Document Type: Research article
Greater Poland Oncology Center, 15th Garbary Street, 61-866 Poznań, Poland.
Chair and Department of Toxicology, Faculty of Pharmacy, Poznan University of Medical Sciences, 30th Dojazd Street, 60-631 Poznan, Poland.
Chair and Department of Pharmaceutical Chemistry, Faculty of Pharmacy, Poznan University of Medical Sciences, 6th Grunwaldzka Street, 60-780 Poznan, Poland.
Chair and Department of Inorganic and Analytical Chemistry, Faculty of Pharmacy, Poznan University of Medical Sciences, 6th Grunwaldzka Street, 60-780 Poznan, Poland.
In this study a solid dispersion and a physical mixture of cilazapril (CIL) with a biopolymer - polyvinylpyrrolidone (PVP) as a carrier were prepared so as to investigate the effect of PVP on the stability of CIL. CIL is unstable in solid state and decomposes rapidly under humid conditions. It requires stabilization to ensure safety of its use. The studied CIL/PVP formulations were prepared by milling and evaporation technique. Their identity was confirmed by FT-IR method. The stability of CIL in the CIL/PVP formulations was assessed by forced ageing test under isothermic conditions using RP-HPLC. The influence of temperature (experimental conditions: RH 76.4% and T = 70, 75, 80, 85, and 90 oC) and the effect of relative humidity (experimental conditions: RH 25.0%, 50.9%, 60.9%, 66.5%, 76.4%, T = 90 °C) on the rate of CIL degradation were examined. It was established that the process of CIL decay in the studied forms followed first-order kinetics with the formation of one degradation product - cilazaprilat. The degradation rate constant of this reaction was lower than that for pure CIL. The energy of activation of the CIL degradation in the presence of PVP was higher than that of pure CIL. Furthermore, CIL incorporated into PVP exhibited lower sensitivity to moisture. Based on these data PVP was considered as a potential stabilizing substance for CIL-containing dosage forms.

◆ **RECORDED DATA**
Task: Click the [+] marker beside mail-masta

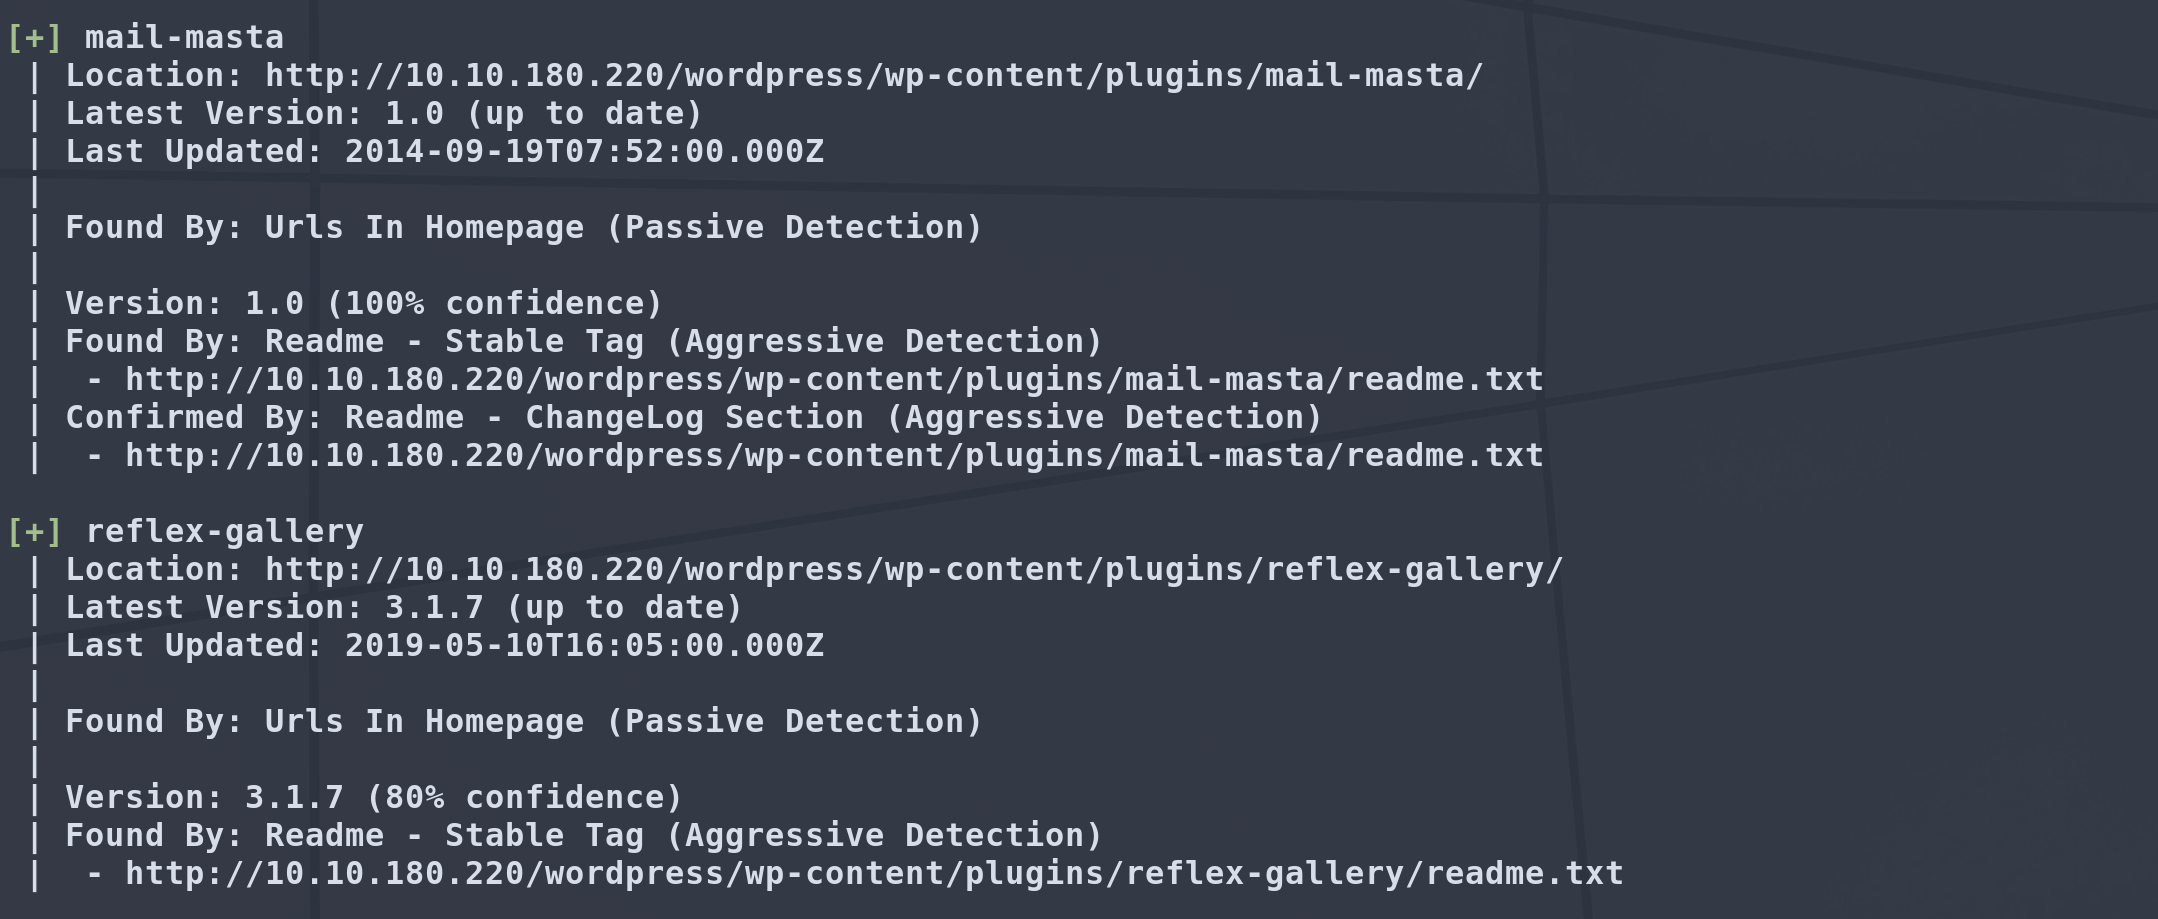Action: 34,38
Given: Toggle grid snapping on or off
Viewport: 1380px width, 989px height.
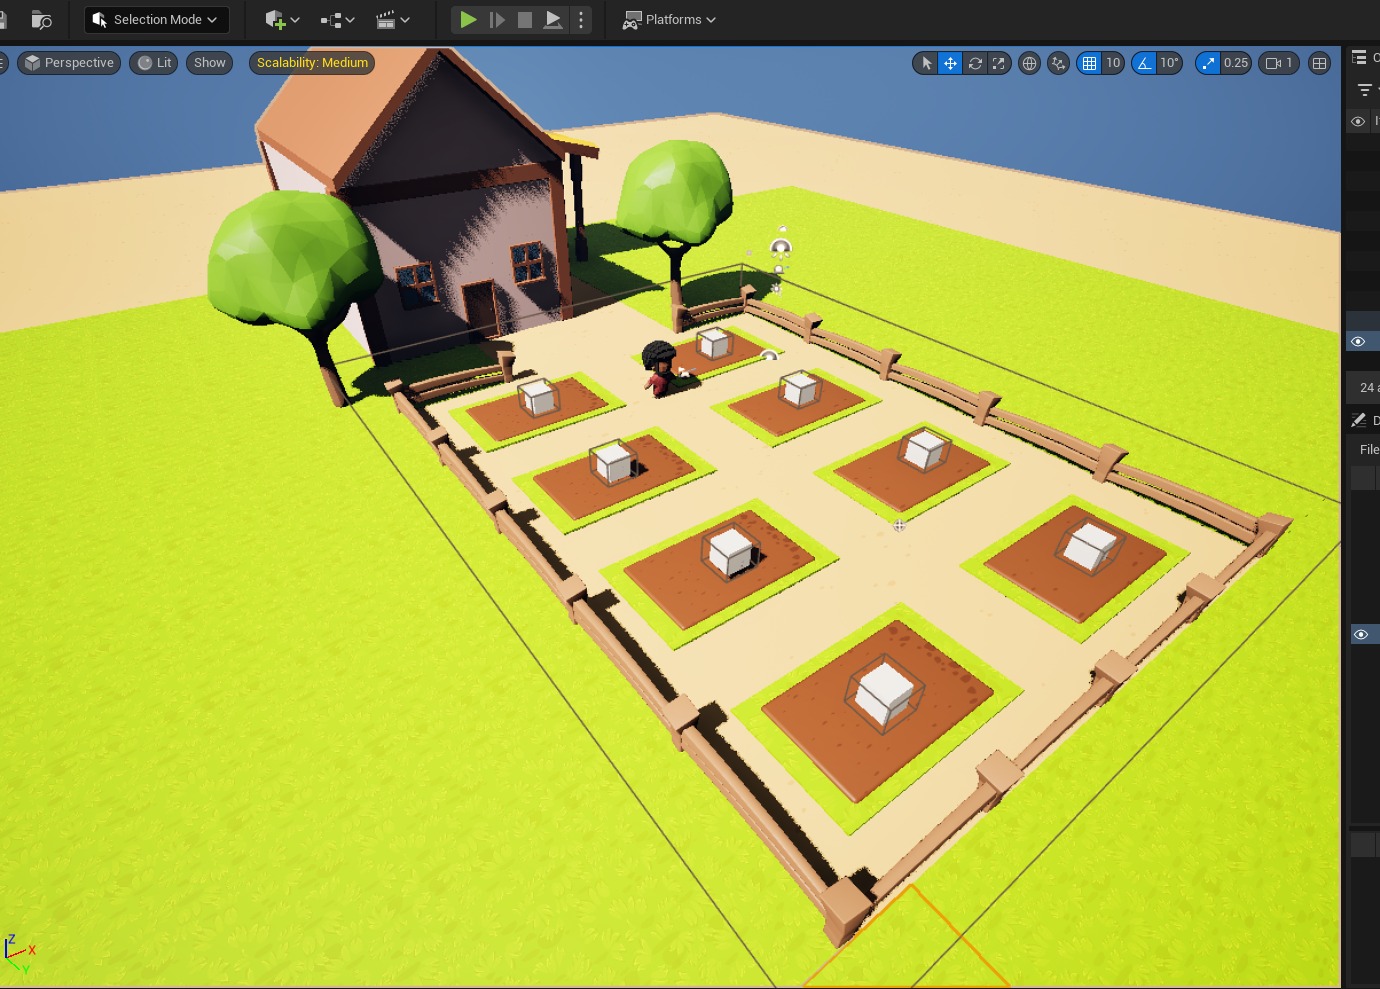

◆ **DIRECTIONS**
A - Print the passage of the cilazapril abstract that begins at the words "Document Type: Research" and ends after the words "60-631 Poznan, Poland.".
B - In the cilazapril abstract, list every temperature used in the experiment on the influence of temperature.
C - Using the cilazapril abstract, answer yes or no to each statement and quote the words that decide it: (i) The CIL/PVP formulations were prepared by milling and evaporation. (ii) CIL degradation in the studied forms produced two degradation products. (iii) The activation energy of CIL degradation was lower with PVP present than for pure CIL.
Rely on nothing but the cilazapril abstract.

◆ **ANSWERS PER TASK**
A -
Document Type: Research article
Greater Poland Oncology Center, 15th Garbary Street, 61-866 Poznań, Poland.
Chair and Department of Toxicology, Faculty of Pharmacy, Poznan University of Medical Sciences, 30th Dojazd Street, 60-631 Poznan, Poland.

B - 70 °C, 75 °C, 80 °C, 85 °C, 90 °C

C -
(i) Yes: "The studied CIL/PVP formulations were prepared by milling and evaporation technique."
(ii) No: "with the formation of one degradation product - cilazaprilat"
(iii) No: "The energy of activation of the CIL degradation in the presence of PVP was higher than that of pure CIL."